──────── Source text ────────

In the United States, medical and surgical care of the foot and ankle is mainly provided by two groups of professionals: podiatrists (Doctor of Podiatric Medicine or DPM) and orthopedists (MDs or DOs). The first two years of podiatric medical school is similar to training that either Doctors of Medicine (M.D.) or Doctors of Osteopathic Medicine (D.O.) receive, but with an emphasized scope on foot, ankle, and lower extremity. To enter a college of podiatric medicine, the student must first complete at least three years or 90 semester hours of college credit at an accredited institution. Biology, Chemistry, Organic Chemistry, Physics (all science courses require a lab) and English are among the required classes. Over 95% of the students who enter a college of podiatric medicine have a bachelor's degree. Many have also completed some graduate study. Before entering a college of podiatric medicine, the student must take the MCAT (Medical College Admissions Test). There are nine colleges of podiatric medicine in the United States. They all receive accreditation from the Council on Podiatric Medical Education, which is recognized by the U.S. Secretary of Education and the Council on Higher Education Accreditation. All of the colleges grant the degree of Doctor of Podiatric Medicine (DPM).

────────

- Work task 1 -
In the podiatry text, how many colleges of podiatric medicine are there in the United States?
- Work task 2 -
Condense the paragraph of the podiatry text that begins "In the United States, medical and surgical care" into a bulleted list of its main facts.
The lines after the podiatry text have nothing to do with it.

──────── Data below ────────

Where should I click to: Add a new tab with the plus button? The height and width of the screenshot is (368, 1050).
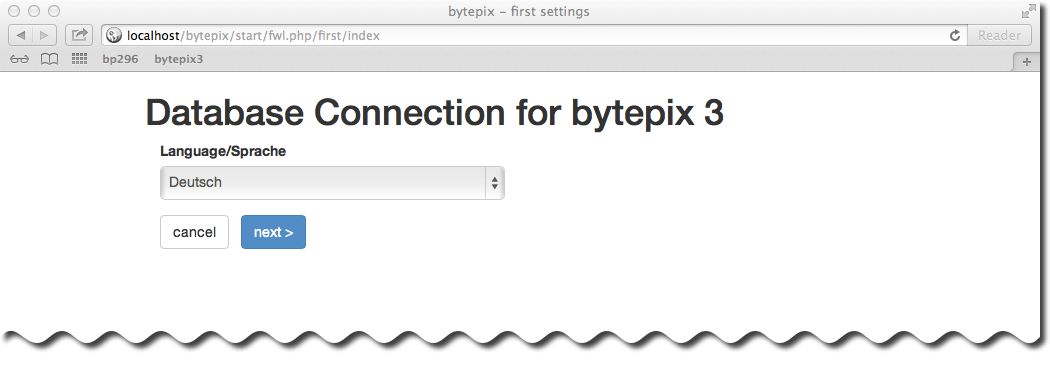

────────

- Written solution 1 -
There are nine.

- Written solution 2 -
- In the U.S., foot and ankle care comes mainly from podiatrists (DPM) and orthopedists (MD or DO).
- The first two years of podiatric medical school resemble MD or DO training, with a focus on the foot, ankle, and lower extremity.
- Entry requires at least three years or 90 semester hours of college credit from an accredited institution.
- Required classes include Biology, Chemistry, Organic Chemistry, Physics (all with labs), and English.
- Over 95% of entering students hold a bachelor's degree, and many have done some graduate study.
- Applicants must take the MCAT.
- The nine U.S. colleges are accredited by the Council on Podiatric Medical Education, which is recognized by the U.S. Secretary of Education and the Council on Higher Education Accreditation.
- All nine grant the Doctor of Podiatric Medicine (DPM) degree.